Dialogue control is not implemented in TCP/IP, and is left to the application layer to handle, if necessary. In the widely used HTTP/1.1 protocol, the client and the server typically work in a half-duplex way. HTTP/1.1 also supports HTTP pipelining for full-duplex operation, but many servers/proxies couldn't handle it correctly, and there was no dialogue negotiation mechanism to check whether full-duplex is usable or not, so its support was eventually dropped by most browsers.

=== Synchronization points and resynchronization ===

The session layer may also allow the two sides to insert synchronization points into the dialogue, and allow them to do a resynchronization, which aborts the current transmission, sets the synchronization point to a certain value, and restarts transmission from that point.

This may be used in real-time audio/video transmission. Synchronization points can be used to insert timestamps to the data flow, and a resynchronization may be used to reset the transmission to start from a new timestamp. For example, if the video stream lags behind the audio stream too much, the receiving side may issue a resynchronization request on the video stream, restarting its transmission from a later timestamp.

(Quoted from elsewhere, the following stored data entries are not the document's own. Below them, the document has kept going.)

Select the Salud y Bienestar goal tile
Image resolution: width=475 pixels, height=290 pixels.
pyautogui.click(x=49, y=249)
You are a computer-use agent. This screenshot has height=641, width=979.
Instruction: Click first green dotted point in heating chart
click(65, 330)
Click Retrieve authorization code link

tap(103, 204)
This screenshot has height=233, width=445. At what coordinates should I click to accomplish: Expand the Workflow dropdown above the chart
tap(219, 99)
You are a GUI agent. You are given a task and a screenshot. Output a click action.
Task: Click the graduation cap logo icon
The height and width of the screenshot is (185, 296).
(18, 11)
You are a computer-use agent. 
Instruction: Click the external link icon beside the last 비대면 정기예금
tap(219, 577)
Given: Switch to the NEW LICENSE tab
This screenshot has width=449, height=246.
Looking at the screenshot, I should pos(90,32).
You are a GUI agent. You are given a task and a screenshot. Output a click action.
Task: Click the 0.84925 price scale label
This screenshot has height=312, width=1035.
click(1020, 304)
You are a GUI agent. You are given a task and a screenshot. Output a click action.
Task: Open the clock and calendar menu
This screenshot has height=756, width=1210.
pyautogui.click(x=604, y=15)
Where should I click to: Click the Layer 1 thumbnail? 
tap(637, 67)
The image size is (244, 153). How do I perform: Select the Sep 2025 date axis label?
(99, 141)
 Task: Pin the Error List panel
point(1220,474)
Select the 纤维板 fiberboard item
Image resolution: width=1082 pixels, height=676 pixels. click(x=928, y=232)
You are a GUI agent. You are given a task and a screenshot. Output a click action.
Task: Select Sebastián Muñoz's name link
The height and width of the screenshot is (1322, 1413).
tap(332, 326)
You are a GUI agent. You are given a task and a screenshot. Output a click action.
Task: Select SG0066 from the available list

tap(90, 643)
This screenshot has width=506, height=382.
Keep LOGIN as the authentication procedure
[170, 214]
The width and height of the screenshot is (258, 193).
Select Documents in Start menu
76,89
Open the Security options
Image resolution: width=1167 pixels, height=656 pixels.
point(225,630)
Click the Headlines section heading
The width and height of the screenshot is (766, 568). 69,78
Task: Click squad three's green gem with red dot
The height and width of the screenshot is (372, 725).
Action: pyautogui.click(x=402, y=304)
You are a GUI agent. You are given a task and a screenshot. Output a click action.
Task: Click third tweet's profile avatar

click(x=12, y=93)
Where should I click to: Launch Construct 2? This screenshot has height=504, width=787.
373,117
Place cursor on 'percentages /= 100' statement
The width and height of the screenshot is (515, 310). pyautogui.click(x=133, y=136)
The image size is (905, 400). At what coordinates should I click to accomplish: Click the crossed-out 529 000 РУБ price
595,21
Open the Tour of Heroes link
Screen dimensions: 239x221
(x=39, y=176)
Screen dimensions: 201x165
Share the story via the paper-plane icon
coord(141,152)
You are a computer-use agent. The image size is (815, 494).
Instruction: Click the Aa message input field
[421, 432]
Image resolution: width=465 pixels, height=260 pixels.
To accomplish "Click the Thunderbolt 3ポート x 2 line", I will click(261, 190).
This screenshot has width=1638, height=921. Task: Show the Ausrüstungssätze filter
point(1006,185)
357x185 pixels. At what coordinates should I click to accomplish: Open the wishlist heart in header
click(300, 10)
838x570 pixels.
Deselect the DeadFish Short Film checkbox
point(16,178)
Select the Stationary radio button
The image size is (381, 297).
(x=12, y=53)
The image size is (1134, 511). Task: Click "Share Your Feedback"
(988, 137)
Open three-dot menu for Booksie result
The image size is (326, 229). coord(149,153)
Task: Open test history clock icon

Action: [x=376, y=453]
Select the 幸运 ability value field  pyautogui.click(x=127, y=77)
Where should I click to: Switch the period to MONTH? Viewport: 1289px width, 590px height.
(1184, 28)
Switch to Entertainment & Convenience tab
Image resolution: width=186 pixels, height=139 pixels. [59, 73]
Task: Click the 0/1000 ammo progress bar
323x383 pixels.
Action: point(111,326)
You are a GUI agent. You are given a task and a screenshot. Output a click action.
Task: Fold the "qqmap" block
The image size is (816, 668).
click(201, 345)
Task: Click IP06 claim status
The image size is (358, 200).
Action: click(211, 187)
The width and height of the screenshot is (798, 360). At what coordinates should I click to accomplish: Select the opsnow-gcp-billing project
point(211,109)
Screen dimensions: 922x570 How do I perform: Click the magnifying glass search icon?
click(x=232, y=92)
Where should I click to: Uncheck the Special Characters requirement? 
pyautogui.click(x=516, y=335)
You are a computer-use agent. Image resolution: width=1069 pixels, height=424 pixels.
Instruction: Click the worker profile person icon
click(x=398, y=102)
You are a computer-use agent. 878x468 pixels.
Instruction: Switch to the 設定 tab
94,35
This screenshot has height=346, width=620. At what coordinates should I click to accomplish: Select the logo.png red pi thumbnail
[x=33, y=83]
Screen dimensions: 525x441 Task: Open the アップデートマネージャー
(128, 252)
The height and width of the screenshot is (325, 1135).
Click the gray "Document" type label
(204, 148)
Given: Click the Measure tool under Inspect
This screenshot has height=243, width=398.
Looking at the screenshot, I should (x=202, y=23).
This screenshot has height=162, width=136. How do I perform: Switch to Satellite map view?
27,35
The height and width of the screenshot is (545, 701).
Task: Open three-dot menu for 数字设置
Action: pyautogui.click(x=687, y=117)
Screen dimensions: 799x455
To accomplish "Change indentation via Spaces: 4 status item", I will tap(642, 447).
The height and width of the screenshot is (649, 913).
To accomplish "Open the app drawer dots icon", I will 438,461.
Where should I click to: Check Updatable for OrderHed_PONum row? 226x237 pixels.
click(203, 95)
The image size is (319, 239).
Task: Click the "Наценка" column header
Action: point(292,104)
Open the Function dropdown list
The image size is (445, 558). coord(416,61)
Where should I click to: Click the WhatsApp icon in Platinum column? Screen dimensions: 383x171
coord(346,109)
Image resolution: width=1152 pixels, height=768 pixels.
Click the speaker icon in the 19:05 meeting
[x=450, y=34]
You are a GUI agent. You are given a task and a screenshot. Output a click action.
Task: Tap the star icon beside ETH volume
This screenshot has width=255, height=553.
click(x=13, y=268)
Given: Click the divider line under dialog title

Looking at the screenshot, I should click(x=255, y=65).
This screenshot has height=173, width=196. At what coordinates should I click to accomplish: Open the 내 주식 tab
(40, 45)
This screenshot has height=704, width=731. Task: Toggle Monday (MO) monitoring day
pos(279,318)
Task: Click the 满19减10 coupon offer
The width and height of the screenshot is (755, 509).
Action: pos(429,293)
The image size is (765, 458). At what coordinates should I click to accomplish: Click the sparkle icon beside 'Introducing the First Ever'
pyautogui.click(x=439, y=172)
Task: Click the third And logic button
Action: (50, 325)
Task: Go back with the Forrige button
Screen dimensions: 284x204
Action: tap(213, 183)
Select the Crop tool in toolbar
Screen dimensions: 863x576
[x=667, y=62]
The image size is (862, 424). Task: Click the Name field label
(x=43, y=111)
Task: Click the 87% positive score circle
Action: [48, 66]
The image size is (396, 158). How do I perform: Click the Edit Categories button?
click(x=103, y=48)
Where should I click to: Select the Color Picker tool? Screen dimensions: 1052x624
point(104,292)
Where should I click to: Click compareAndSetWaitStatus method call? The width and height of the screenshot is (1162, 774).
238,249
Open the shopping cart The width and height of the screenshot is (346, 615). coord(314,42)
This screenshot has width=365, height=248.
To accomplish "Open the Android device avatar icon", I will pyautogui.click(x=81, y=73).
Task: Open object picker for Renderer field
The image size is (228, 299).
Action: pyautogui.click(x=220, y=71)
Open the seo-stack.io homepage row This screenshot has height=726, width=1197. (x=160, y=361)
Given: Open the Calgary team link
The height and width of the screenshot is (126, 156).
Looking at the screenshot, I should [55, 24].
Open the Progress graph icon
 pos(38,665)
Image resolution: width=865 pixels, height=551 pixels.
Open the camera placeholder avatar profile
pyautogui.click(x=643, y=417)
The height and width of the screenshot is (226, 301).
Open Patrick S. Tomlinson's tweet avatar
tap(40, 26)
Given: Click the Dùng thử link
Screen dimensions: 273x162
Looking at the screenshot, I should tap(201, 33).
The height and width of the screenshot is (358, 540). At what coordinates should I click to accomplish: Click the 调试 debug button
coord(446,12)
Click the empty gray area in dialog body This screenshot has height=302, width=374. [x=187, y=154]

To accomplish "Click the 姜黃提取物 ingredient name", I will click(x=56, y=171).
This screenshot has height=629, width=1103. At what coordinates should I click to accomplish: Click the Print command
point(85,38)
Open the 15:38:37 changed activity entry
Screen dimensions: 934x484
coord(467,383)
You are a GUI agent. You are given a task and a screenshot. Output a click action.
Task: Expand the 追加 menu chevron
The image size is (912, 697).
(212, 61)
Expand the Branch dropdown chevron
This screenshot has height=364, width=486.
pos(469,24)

This may also be used by the application to do checkpointing. Synchronization points can be used to indicate that a checkpoint has been committed by the application, and after an application crash or a power failure, a resynchronization can be used to indicate that the application has recovered from a checkpoint and the transmission can be resumed from that point.

This may also be used to interrupt / resume a dialogue at any time, not due to an application failure, but as planned by the application. The application may interrupt a dialogue, start another dialogue in the same session, and resume the previous dialogue in the same session or in another session.

The session layer may also provide explicit support for managing multiple interruptible dialogues over one or more sessions. These dialogues are called activities. Activities can be interrupted and resumed explicitly. Compared to implicitly interrupting and resuming dialogues by resynchronization, activity support gives the application simpler control of these dialogues.

==Protocols==

- ADSP, AppleTalk Data Stream Protocol
- ASP, AppleTalk Session Protocol
- H.245, Call Control Protocol for Multimedia Communication
- ISO-SP, OSI session-layer protocol (X.225, ISO 8327)
- iSNS, Internet Storage Name Service
- L2F, Layer 2 Forwarding Protocol
- L2TP, Layer 2 Tunneling Protocol
- NetBIOS, Network Basic Input Output System
- PAP, Password Authentication Protocol
- PPTP, Point-to-Point Tunneling Protocol
- RPC, Remote Procedure Call Protocol
- RTCP, Real-time Transport Control Protocol
- SMPP, Short Message Peer-to-Peer
- SCP, Secure Copy
- SOCKS, the SOCKS internet protocol
- ZIP, Zone Information Protocol
- SDP, Sockets Direct Protocol

==Comparison with TCP/IP model==
The TCP/IP reference model does not concern itself with the OSI model's details of application or transport protocol semantics and therefore does not consider a session layer. OSI's session management in connection with the typical transport protocols (TCP, SCTP), is contained in the transport-layer protocols, or otherwise considered the realm of the application layer protocols. TCP/IP's layers are descriptions of operating scopes (application, host-to-host, network, link) and not detailed prescriptions of operating procedures or data semantics.